**GOAL:**
Copy all of the data below word for word, keeping every line unchanged and in the same order.

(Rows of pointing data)
● ● ●

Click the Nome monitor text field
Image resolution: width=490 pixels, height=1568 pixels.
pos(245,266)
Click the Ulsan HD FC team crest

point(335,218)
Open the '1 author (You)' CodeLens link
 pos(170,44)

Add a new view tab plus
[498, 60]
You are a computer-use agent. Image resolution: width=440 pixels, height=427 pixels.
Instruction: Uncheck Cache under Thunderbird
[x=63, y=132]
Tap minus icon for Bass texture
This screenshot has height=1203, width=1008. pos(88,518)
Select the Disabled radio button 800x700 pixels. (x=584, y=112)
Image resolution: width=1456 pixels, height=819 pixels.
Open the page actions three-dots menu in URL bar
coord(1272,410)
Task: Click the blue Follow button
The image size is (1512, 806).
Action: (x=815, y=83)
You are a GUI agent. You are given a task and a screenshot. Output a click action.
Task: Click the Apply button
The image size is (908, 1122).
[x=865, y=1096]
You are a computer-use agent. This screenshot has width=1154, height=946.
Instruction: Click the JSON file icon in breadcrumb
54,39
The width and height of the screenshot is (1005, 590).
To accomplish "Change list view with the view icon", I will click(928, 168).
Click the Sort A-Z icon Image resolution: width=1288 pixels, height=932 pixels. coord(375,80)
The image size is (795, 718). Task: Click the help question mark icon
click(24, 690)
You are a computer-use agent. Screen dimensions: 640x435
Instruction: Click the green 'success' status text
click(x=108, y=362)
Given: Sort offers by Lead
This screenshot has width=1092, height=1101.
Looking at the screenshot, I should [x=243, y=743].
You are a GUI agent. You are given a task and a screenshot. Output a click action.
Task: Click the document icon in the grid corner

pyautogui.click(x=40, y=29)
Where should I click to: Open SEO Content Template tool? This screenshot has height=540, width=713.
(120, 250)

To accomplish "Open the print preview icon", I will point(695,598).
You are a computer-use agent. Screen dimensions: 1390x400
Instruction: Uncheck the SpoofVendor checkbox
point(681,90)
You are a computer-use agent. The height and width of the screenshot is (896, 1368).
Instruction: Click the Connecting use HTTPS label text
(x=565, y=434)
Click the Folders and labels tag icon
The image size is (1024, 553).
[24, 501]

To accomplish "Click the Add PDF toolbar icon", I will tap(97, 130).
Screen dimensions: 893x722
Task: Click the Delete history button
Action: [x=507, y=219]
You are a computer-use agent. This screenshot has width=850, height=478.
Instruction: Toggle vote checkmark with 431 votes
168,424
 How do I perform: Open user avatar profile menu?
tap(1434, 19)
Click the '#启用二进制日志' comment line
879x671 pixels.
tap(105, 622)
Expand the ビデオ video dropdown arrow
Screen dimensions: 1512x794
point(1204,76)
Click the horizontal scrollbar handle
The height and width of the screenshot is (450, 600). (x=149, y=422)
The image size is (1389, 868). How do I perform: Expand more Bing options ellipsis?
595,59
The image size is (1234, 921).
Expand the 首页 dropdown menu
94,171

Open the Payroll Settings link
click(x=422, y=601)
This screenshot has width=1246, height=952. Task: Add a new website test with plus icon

● ● ●

**RESULT FOR THIS TASK:**
Click the Nome monitor text field
Image resolution: width=490 pixels, height=1568 pixels.
pos(245,266)
Click the Ulsan HD FC team crest

point(335,218)
Open the '1 author (You)' CodeLens link
 pos(170,44)

Add a new view tab plus
[498, 60]
You are a computer-use agent. Image resolution: width=440 pixels, height=427 pixels.
Instruction: Uncheck Cache under Thunderbird
[x=63, y=132]
Tap minus icon for Bass texture
This screenshot has height=1203, width=1008. pos(88,518)
Select the Disabled radio button 800x700 pixels. (x=584, y=112)
Image resolution: width=1456 pixels, height=819 pixels.
Open the page actions three-dots menu in URL bar
coord(1272,410)
Task: Click the blue Follow button
The image size is (1512, 806).
Action: (x=815, y=83)
You are a GUI agent. You are given a task and a screenshot. Output a click action.
Task: Click the Apply button
The image size is (908, 1122).
[x=865, y=1096]
You are a computer-use agent. This screenshot has width=1154, height=946.
Instruction: Click the JSON file icon in breadcrumb
54,39
The width and height of the screenshot is (1005, 590).
To accomplish "Change list view with the view icon", I will click(928, 168).
Click the Sort A-Z icon Image resolution: width=1288 pixels, height=932 pixels. coord(375,80)
The image size is (795, 718). Task: Click the help question mark icon
click(24, 690)
You are a computer-use agent. Screen dimensions: 640x435
Instruction: Click the green 'success' status text
click(x=108, y=362)
Given: Sort offers by Lead
This screenshot has width=1092, height=1101.
Looking at the screenshot, I should [x=243, y=743].
You are a GUI agent. You are given a task and a screenshot. Output a click action.
Task: Click the document icon in the grid corner

pyautogui.click(x=40, y=29)
Where should I click to: Open SEO Content Template tool? This screenshot has height=540, width=713.
(120, 250)

To accomplish "Open the print preview icon", I will point(695,598).
You are a computer-use agent. Screen dimensions: 1390x400
Instruction: Uncheck the SpoofVendor checkbox
point(681,90)
You are a computer-use agent. The height and width of the screenshot is (896, 1368).
Instruction: Click the Connecting use HTTPS label text
(x=565, y=434)
Click the Folders and labels tag icon
The image size is (1024, 553).
[24, 501]

To accomplish "Click the Add PDF toolbar icon", I will tap(97, 130).
Screen dimensions: 893x722
Task: Click the Delete history button
Action: [x=507, y=219]
You are a computer-use agent. This screenshot has width=850, height=478.
Instruction: Toggle vote checkmark with 431 votes
168,424
 How do I perform: Open user avatar profile menu?
tap(1434, 19)
Click the '#启用二进制日志' comment line
879x671 pixels.
tap(105, 622)
Expand the ビデオ video dropdown arrow
Screen dimensions: 1512x794
point(1204,76)
Click the horizontal scrollbar handle
The height and width of the screenshot is (450, 600). (x=149, y=422)
The image size is (1389, 868). How do I perform: Expand more Bing options ellipsis?
595,59
The image size is (1234, 921).
Expand the 首页 dropdown menu
94,171

Open the Payroll Settings link
click(x=422, y=601)
This screenshot has width=1246, height=952. Task: Add a new website test with plus icon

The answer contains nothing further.